One of the needles is in fluid communication with the ink supply
chamber (not shown) in the ink replenishment cartridge 20 that
supplies ink to be transferred into the printer cartridge 10. The
other needle is in communication with the ink receiver or
receptacle chamber in the ink replenishment cartridge 20 to receive
any excess or waste ink produced in the filling process. The ink
supply channel passes through an ink sensor S1 allowing the
electronic controller 40 to monitor the availability of ink to be
supplied to the printer cartridge 10. On proper closing of the
holder tray, the ink replenishment cartridge 20 activates sensor
switch S2 indicating the presence of ink replenishment cartridge in
the system.
[0080] A pressure pre-settable check valve 51 is installed to
regulate pressure within the system to prevent excessive pressure
that may cause ink to burst from the apparatus (from areas such as
disconnected tubes, joint, cartridge sealing and etc.).
[0081] Another pressure pre-settable check valve 50 is installed to
regulate and control amount of excess ink return to the ink
receiver or receptacle chamber to minimize the amount of waste ink
from the filling process.
[0082] The entire system can be run either by battery power or
power from appropriate DC voltage adaptor.
[0083] The apparatus is preferably provided in a housing.
[0084] The embodiment as shown in FIG. 2 to FIG. 5 helps to explain
the working principle of the device. The device is to fill ink
replenishment cartridge 20 the printer cartridge 10. The electronic
control device 40 monitors filling status through various sensors
signals. Various statuses are reflected to users through displays
of lighting condition on series of LEDs L1, L2 and L3. The filling
completes and stops automatically when all ink in the ink
replenishment cartridge 20 has been filled to the printer cartridge
10 and the sensor S1 detected no ink supply in the supply channel.

*-*-*

What to work on:
a: In the passage on the ink refilling apparatus, list every part whose label is a capital letter followed by a digit, with that label.
b: Write the next part of the passage on the ink refilling apparatus, picking up right after its final sentence.
The lines after this point are separate material, not part of the passage on the ink refilling apparatus.

Supplied material:
*-*-*

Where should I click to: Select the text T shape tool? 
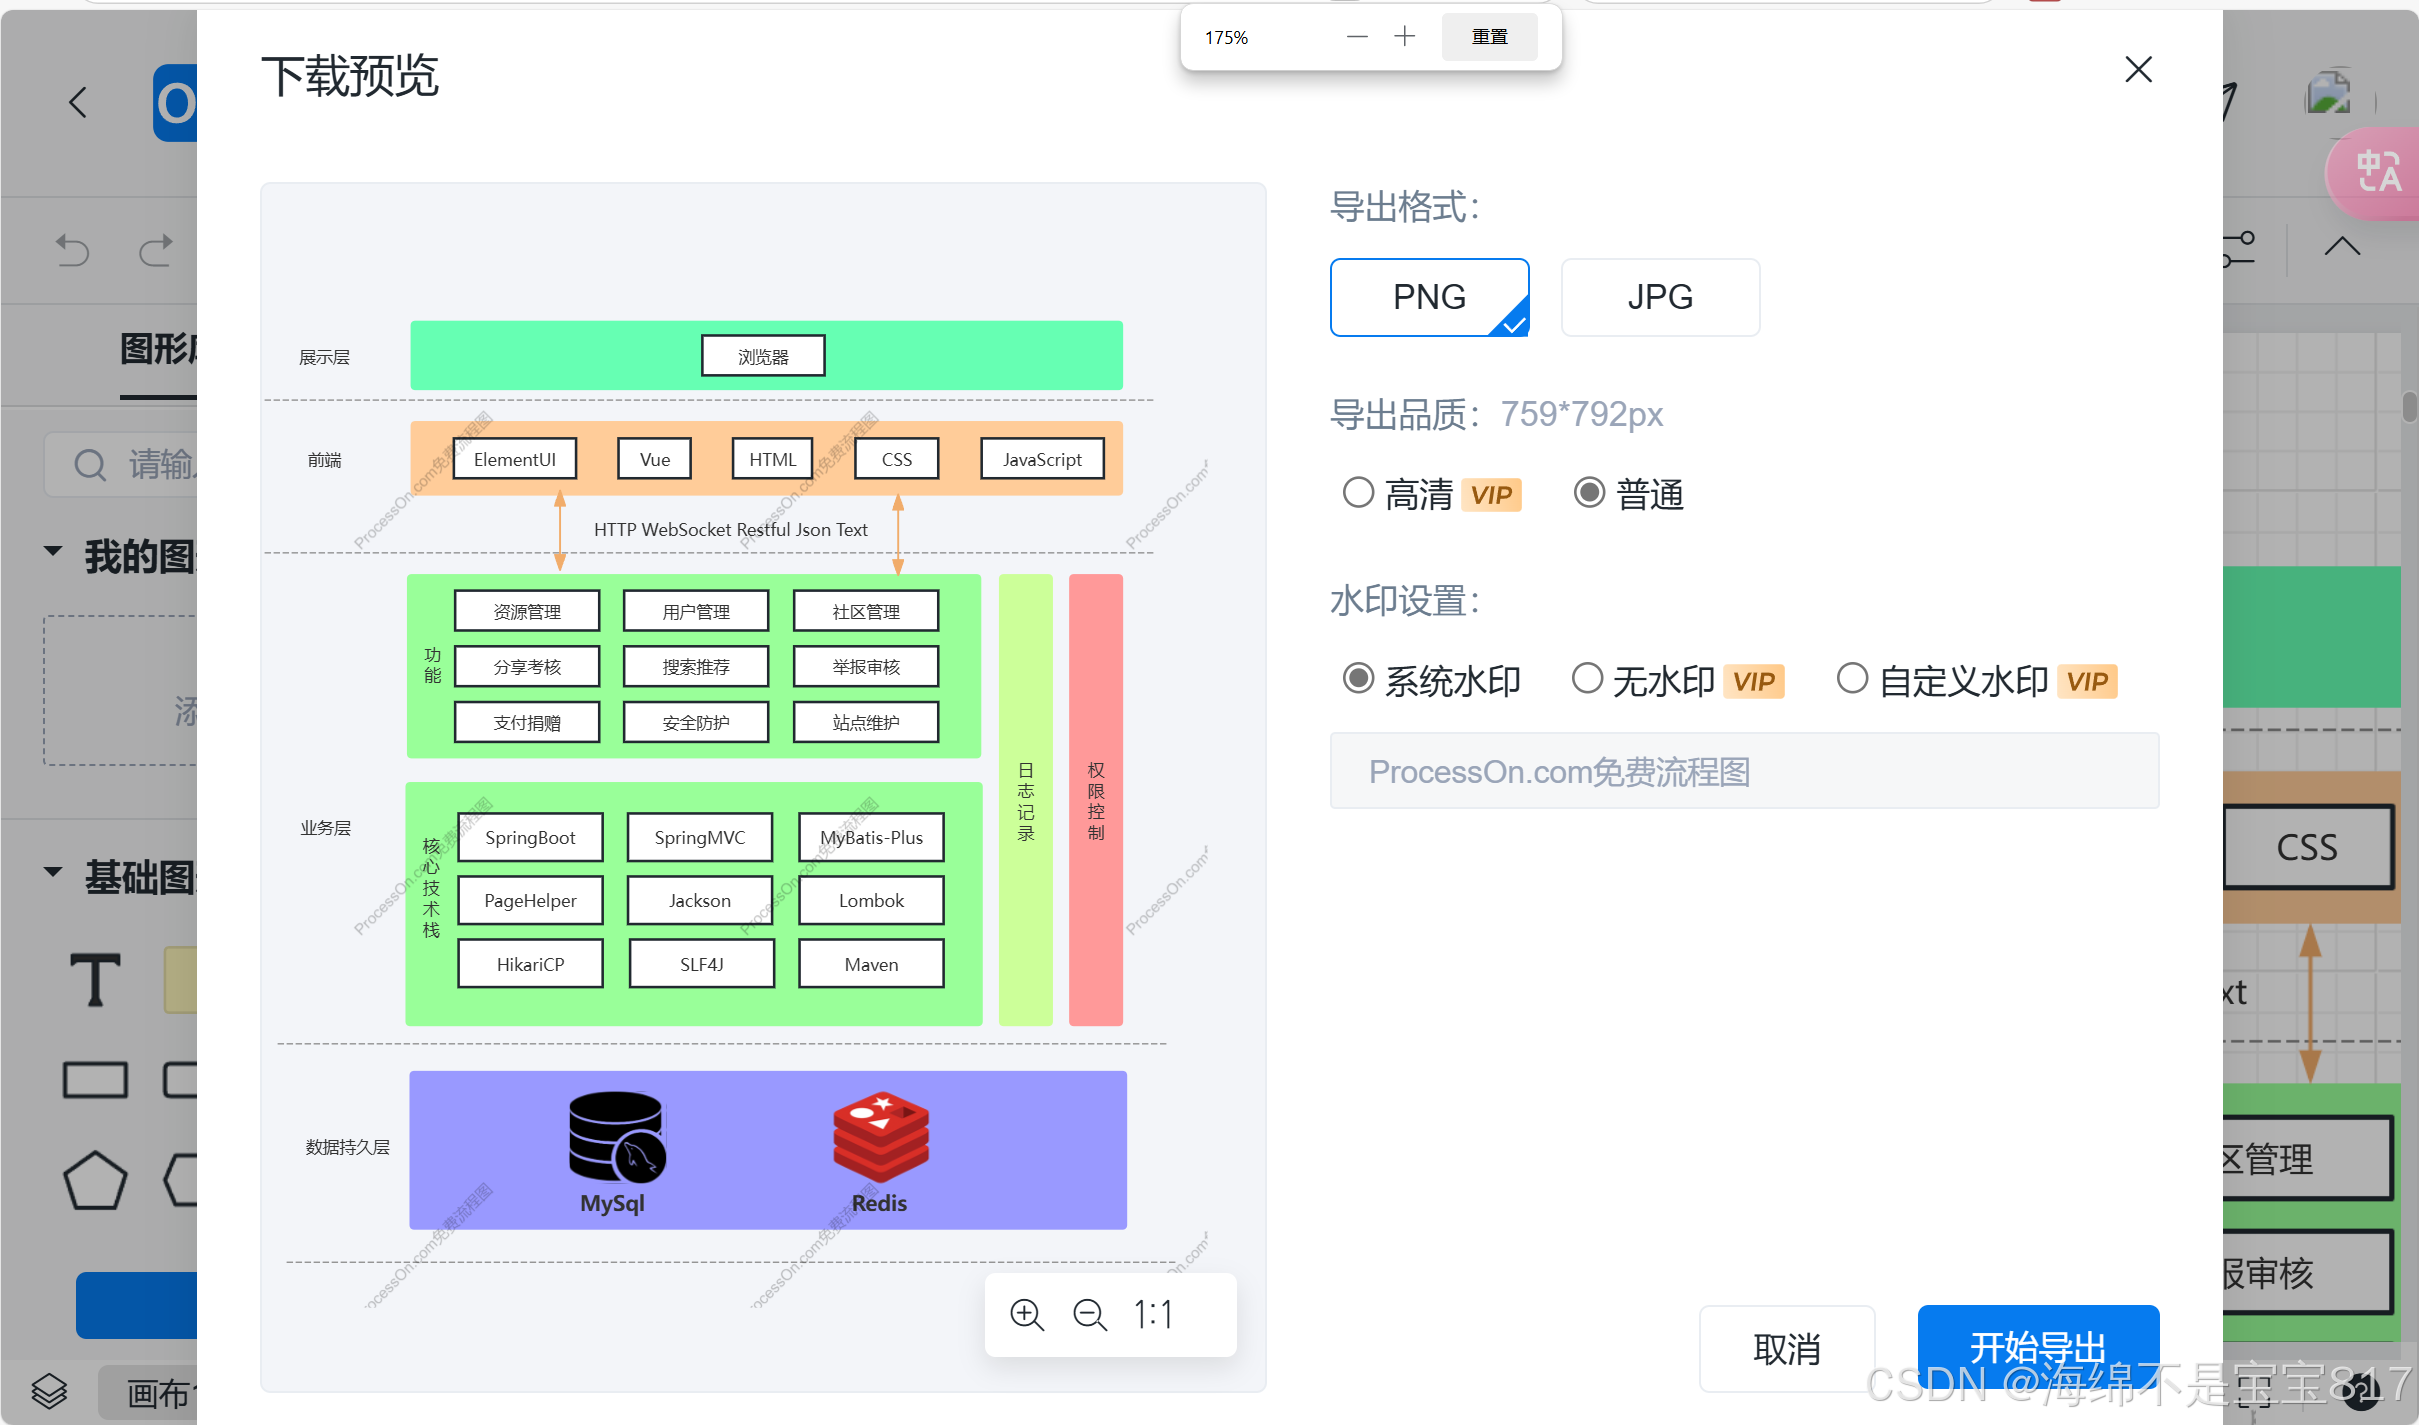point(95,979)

*-*-*

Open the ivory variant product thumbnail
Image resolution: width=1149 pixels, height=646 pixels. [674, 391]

*-*-*

Answers to the problems:
a:
- ink sensor S1
- sensor switch S2
- LED L1
- LED L2
- LED L3

b:
All electronic parts are mounted on a printed circuit board, PCB
42.
[0085] The system is activated when the main switch 41 is switched
to "power on" position. The control electronic 40 scans various
sensors data and displays their status accordingly. In the start up
stage, there is neither printer cartridge nor ink replenishment
cartridge in the device. The sensors pick up the absence of both
the printer cartridge and ink replenishment cartridge and displays
red color on LED L1. In this stage, nothing will happen even when a
user presses the start button switch B1 trying to start the filling
process.
[0086] For proper filling, printer cartridge 10 and ink
replenishment cartridge 20 are both dropped onto a holder tray as
part of the docking procedure. The holder tray is slid out to
expose the seating position of the printer cartridge and ink
replenishment cartridge when the device door is opened. With both
printer cartridge and ink replenishment cartridge properly seated,
the door as well as holder tray can then be slid back to the closed
position. In the door fully closed position, the printer cartridge
activates sensor S3 and the ink replenishment cartridge activates
sensor S2. Control electronic 40 continuously monitors the system
and senses the presence of both print cartridge and ink tank and to
indicate that status and that the door is closed properly, it
changes the LED L1 to display green color light to signify that the
system is now ready for the filling process.
[0087] User presses start button switch B1 to now activate the
filling process. Control electronics 40 now changes the LED L1 to
display a blinking green light indicating that the device is now in
the filling process. The process starts with a reverse pump
direction to withdraw air in the printer cartridge and any possible
waste ink left in the printer cartridge (This is subsequently call
as the vacuum process). It also helps clear minor nozzle clog that
may be caused by the printer cartridge having been left for a
period of time before refilling. The initial vacuum process stops
after a predetermined time is up.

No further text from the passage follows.